Ecole is a library of Extensible Combinatorial Optimization Learning Environments designed to ease the development of machine learning approaches for combinatorial optimization. More precisely, the goal of Ecole is to allow for a fast and safe prototyping of any ML for CO approach that can be formulated as a control problem (i.e., a Markov Decision Process), as well as providing reproducible benchmarking protocols for comparison to existing approaches.

import ecole

env = ecole.environment.Branching(
    reward_function=-1.5 * ecole.reward.LpIterations() ** 2,
    observation_function=ecole.observation.NodeBipartite(),
)
instances = ecole.instance.SetCoverGenerator(n_rows=100, n_cols=200)

for _ in range(10):
    observation, action_set, reward_offset, done, info = env.reset(next(instances))
    while not done:
        observation, action_set, reward, done, info = env.step(action_set[0])

Combinatorial optimization solvers typically rely on a plethora of handcrafted expert heuristics, which can fail to exploit subtle statistical similarities between problem intances. Machine Learning algorithms offer a promising approach for replacing those heuristics, by learning data-driven policies that automatically account for such statistical relationships, and thereby creating a new kind of highly adaptive solvers.

For instance, many combinatorial optimization problems can be modeled using Mixed Integer Linear Programming and solved using the branch-and-bound algorithm. Despite its simplicity, the algorithm requires many non-trivial decisions, such as iteratively picking the next variable to branch on. Ecole aims at exposing these algorithmic control problems with a standard reinforcement learning API (agent / environment loop), in order to ease the exploration of new machine learning models and algorithms for learning data-driven policies.

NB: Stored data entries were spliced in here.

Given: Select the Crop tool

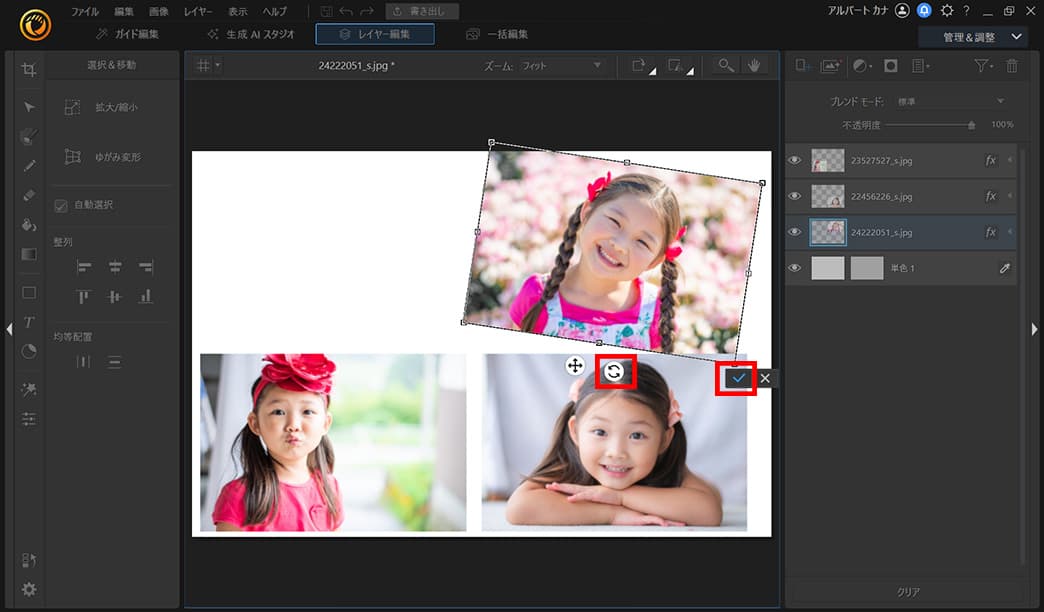Looking at the screenshot, I should (29, 69).

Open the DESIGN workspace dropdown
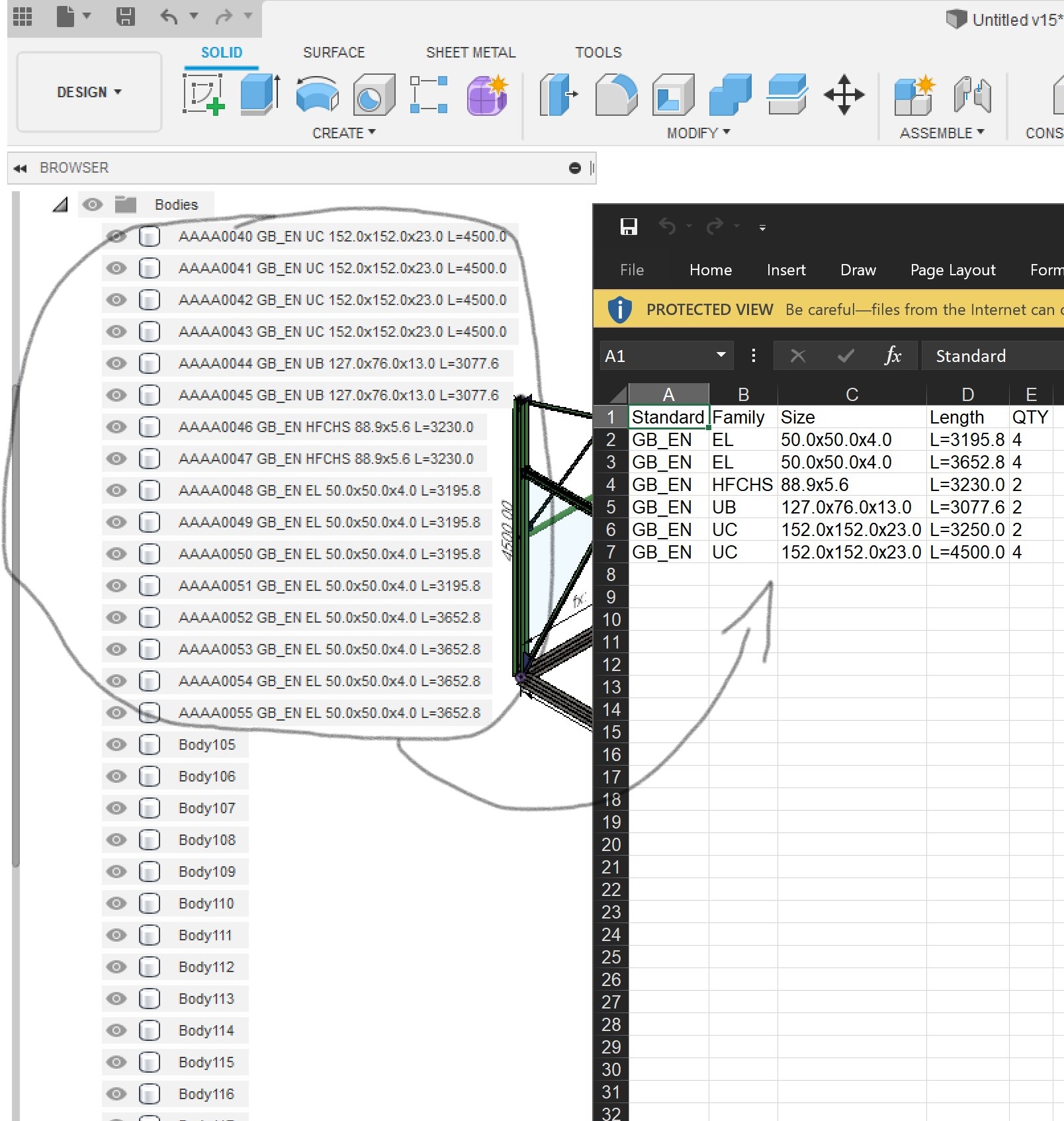89,92
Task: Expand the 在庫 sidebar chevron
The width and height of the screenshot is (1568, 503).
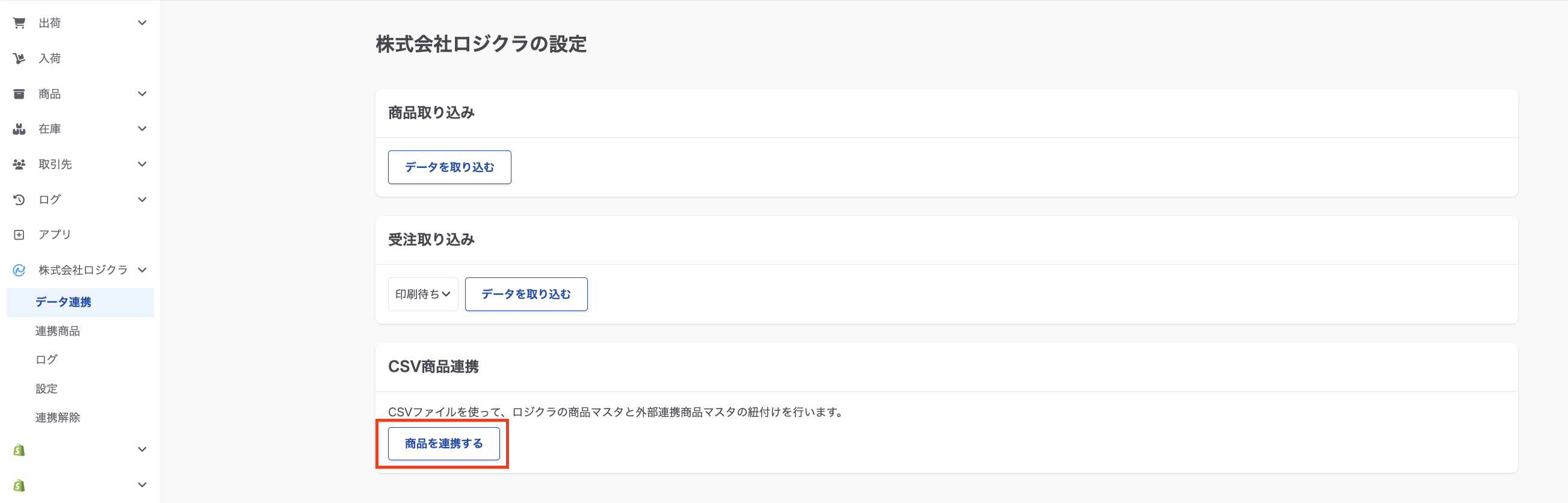Action: (x=143, y=129)
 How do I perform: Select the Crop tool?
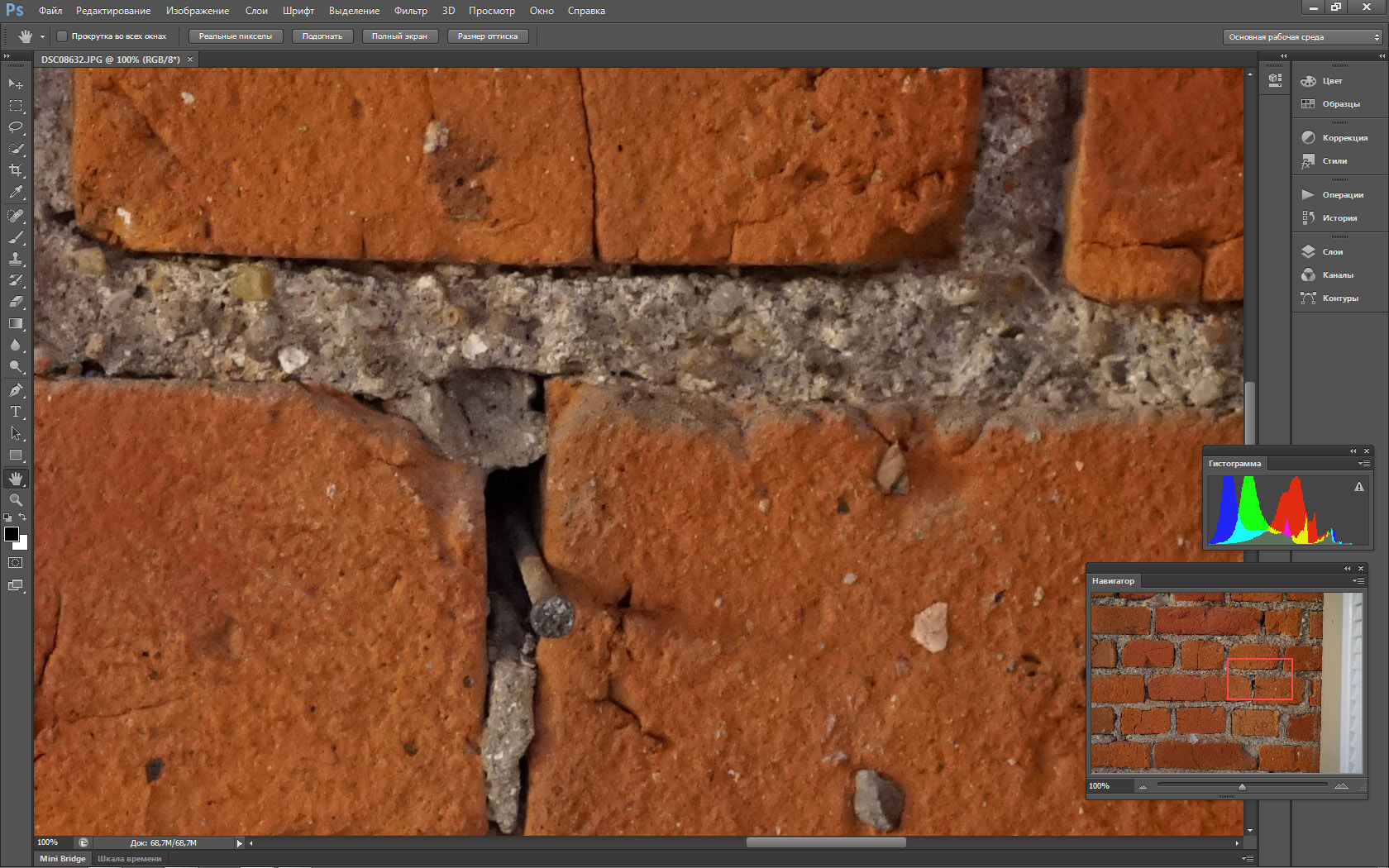click(x=16, y=170)
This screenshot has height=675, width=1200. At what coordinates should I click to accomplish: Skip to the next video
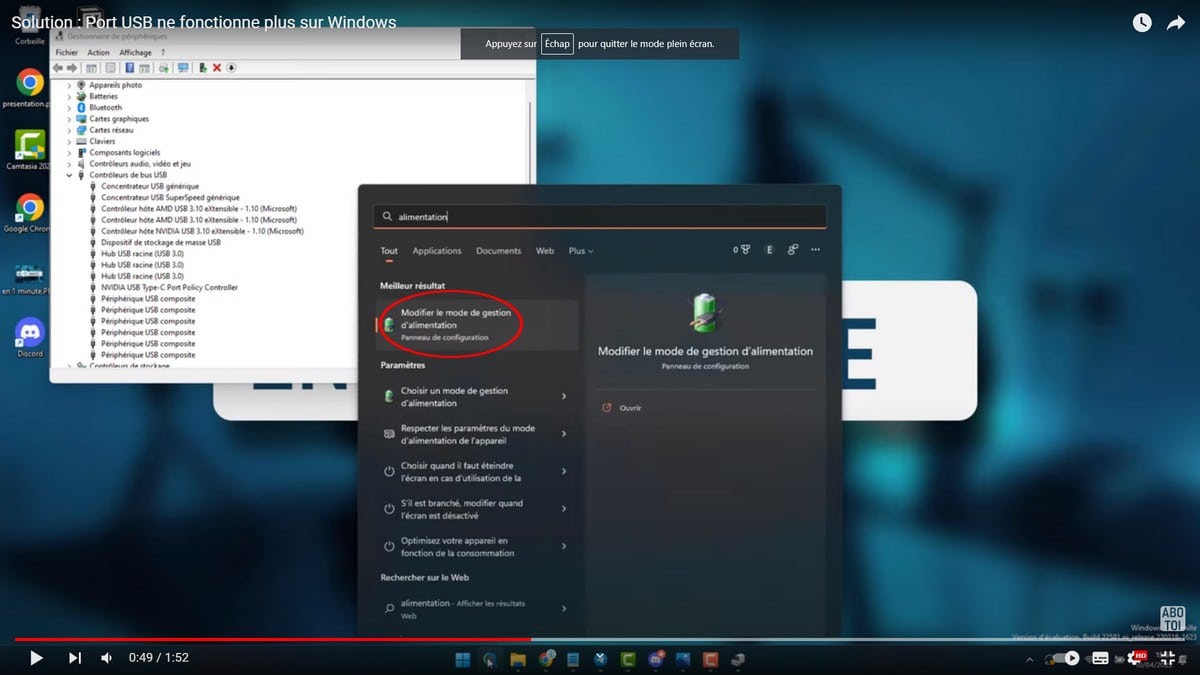(x=74, y=658)
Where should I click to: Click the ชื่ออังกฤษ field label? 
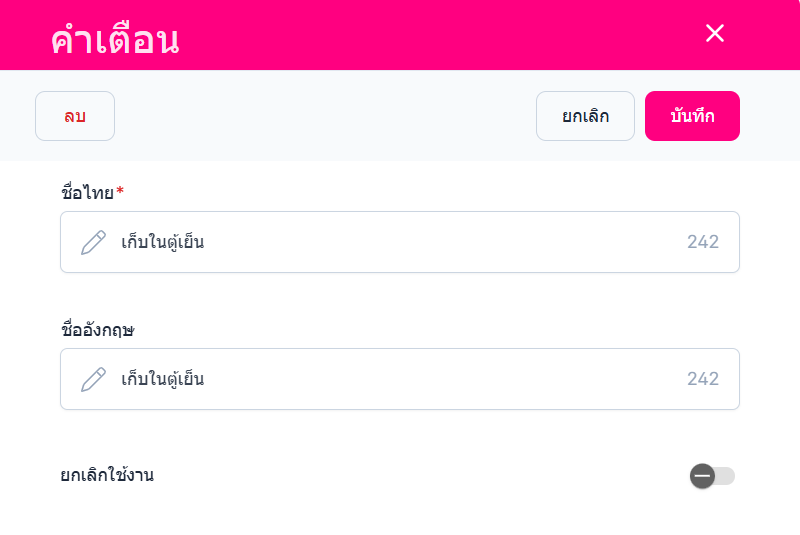[98, 330]
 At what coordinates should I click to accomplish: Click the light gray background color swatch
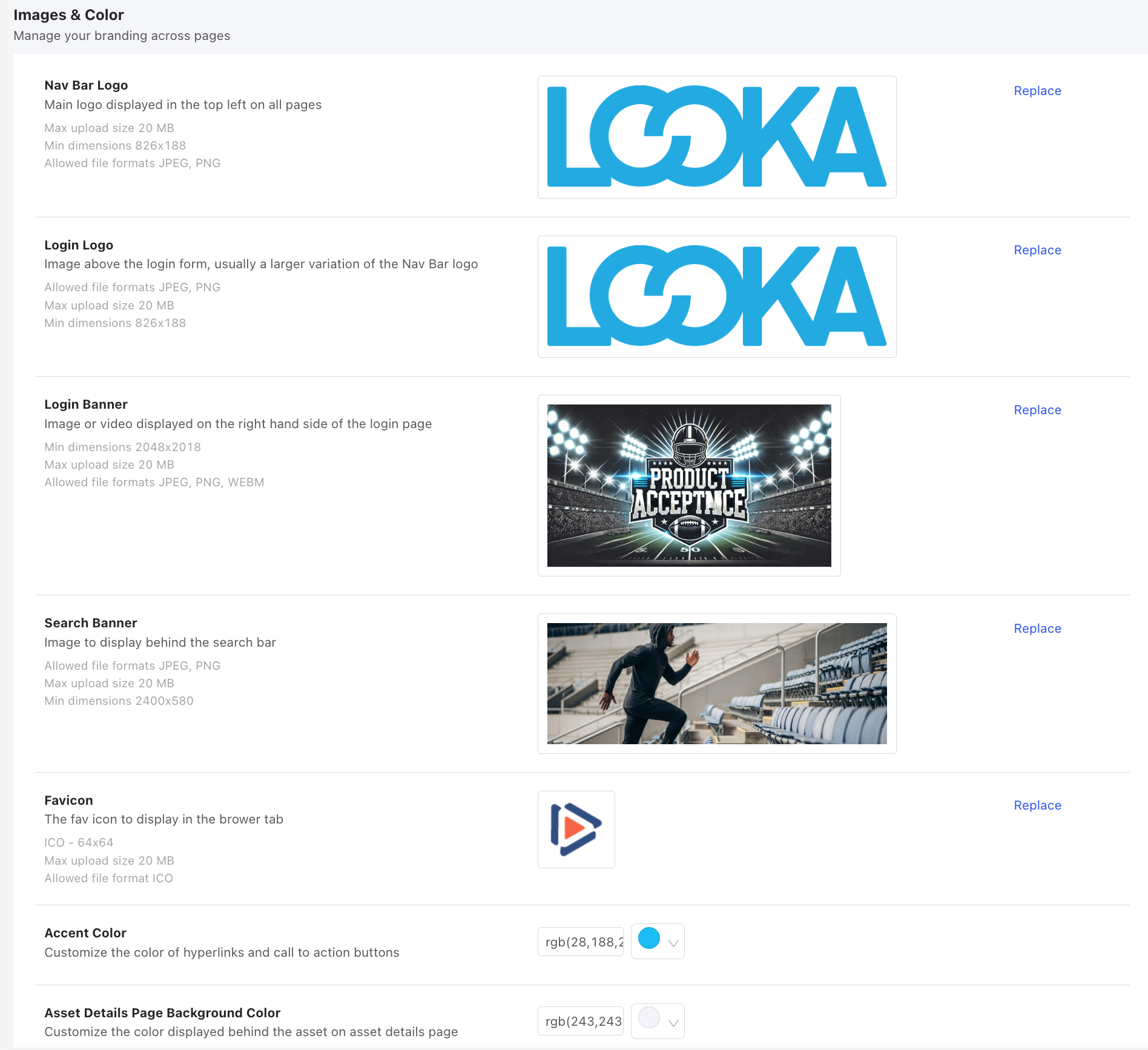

Ecole’s interface is inspired from OpenAI Gym and will look familiar to reinforcement learning praticionners. The state-of-the-art Mixed Integer Linear Programming solver that acts as a controllable algorithm inside Ecole is SCIP.

The reader is referred to [Bengio2020] for motivation on why machine learning is a promising candidate to use for combinatorial optimization, as well as the methodology to do so.

Bengio2020

Bengio, Yoshua, Andrea Lodi, and Antoine Prouvost. “Machine learning for combinatorial optimization: a methodological tour d’horizon.European Journal of Operational Research. 2020.